Pixel coordinate grounding data:

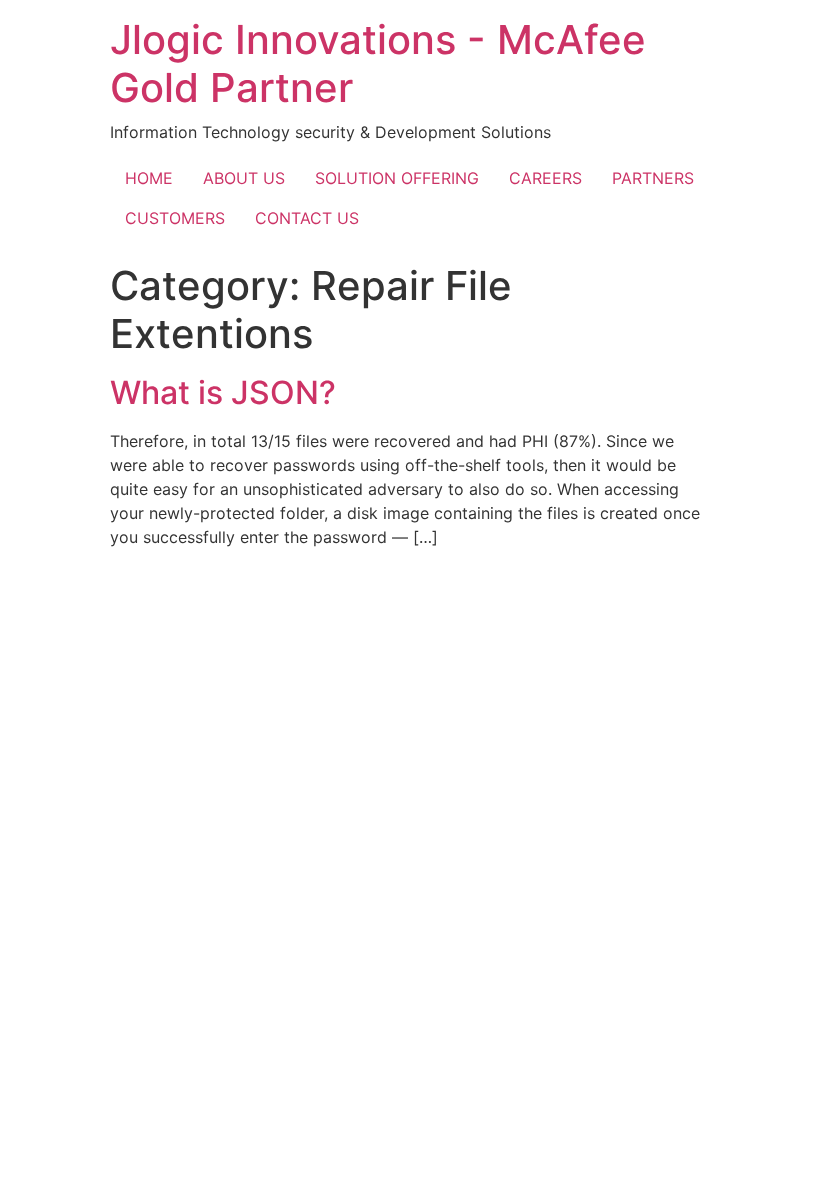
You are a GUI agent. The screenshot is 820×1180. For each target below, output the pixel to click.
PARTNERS (653, 178)
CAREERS (545, 178)
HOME (149, 178)
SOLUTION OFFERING (397, 178)
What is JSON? (223, 392)
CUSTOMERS (175, 218)
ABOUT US (244, 178)
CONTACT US (307, 218)
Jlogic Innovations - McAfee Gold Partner (378, 63)
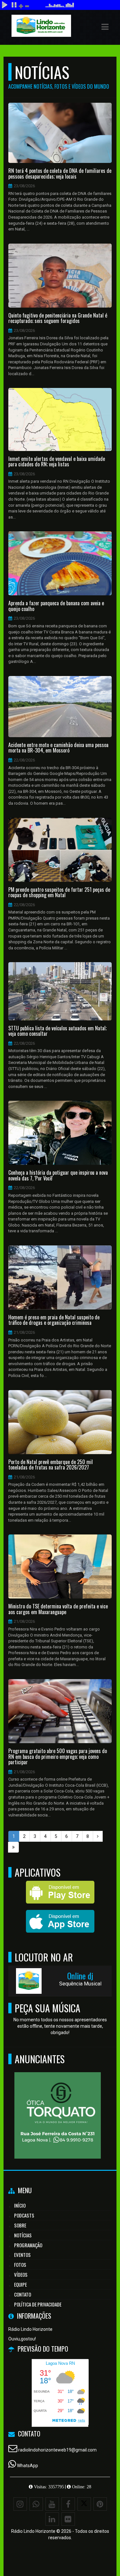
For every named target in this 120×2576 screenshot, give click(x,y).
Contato (22, 2294)
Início (20, 2205)
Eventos (22, 2254)
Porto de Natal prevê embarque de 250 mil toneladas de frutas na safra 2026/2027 (50, 1464)
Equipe (20, 2284)
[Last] (13, 1847)
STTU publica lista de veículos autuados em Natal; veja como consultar (57, 1031)
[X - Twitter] (84, 2504)
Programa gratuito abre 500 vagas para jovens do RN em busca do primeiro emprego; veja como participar (57, 1756)
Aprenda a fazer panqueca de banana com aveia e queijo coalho (56, 606)
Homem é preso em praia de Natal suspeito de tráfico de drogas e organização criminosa (54, 1320)
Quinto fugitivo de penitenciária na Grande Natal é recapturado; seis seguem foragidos (57, 318)
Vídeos (21, 2274)
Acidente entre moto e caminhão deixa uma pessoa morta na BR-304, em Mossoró (58, 747)
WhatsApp (27, 2465)
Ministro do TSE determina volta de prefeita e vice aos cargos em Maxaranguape (58, 1609)
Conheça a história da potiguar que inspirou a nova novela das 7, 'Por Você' (58, 1175)
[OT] (57, 2103)
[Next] (98, 1836)
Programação (28, 2245)
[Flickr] (68, 2519)
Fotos (20, 2264)
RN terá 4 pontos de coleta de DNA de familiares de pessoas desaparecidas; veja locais (59, 173)
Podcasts (24, 2215)
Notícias (23, 2235)
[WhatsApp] (36, 2504)
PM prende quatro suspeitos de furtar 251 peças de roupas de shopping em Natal (59, 892)
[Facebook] (68, 2504)
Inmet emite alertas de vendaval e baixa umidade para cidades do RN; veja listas (56, 461)
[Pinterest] (100, 2504)
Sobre (20, 2225)
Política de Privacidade (37, 2304)
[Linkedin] (52, 2519)
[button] (105, 26)
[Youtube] (52, 2504)
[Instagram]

Exercise instructions: Begin with the line above that has "Podcasts (24, 2215)" and continue through the line that has "[Pinterest] (100, 2504)", setting each one down exactly. Stop there.

Response area:
Podcasts (24, 2215)
Notícias (23, 2235)
[WhatsApp] (36, 2504)
PM prende quatro suspeitos de furtar 251 peças de roupas de shopping em Natal (59, 892)
[Facebook] (68, 2504)
Inmet emite alertas de vendaval e baixa umidade para cidades do RN; veja listas (56, 461)
[Pinterest] (100, 2504)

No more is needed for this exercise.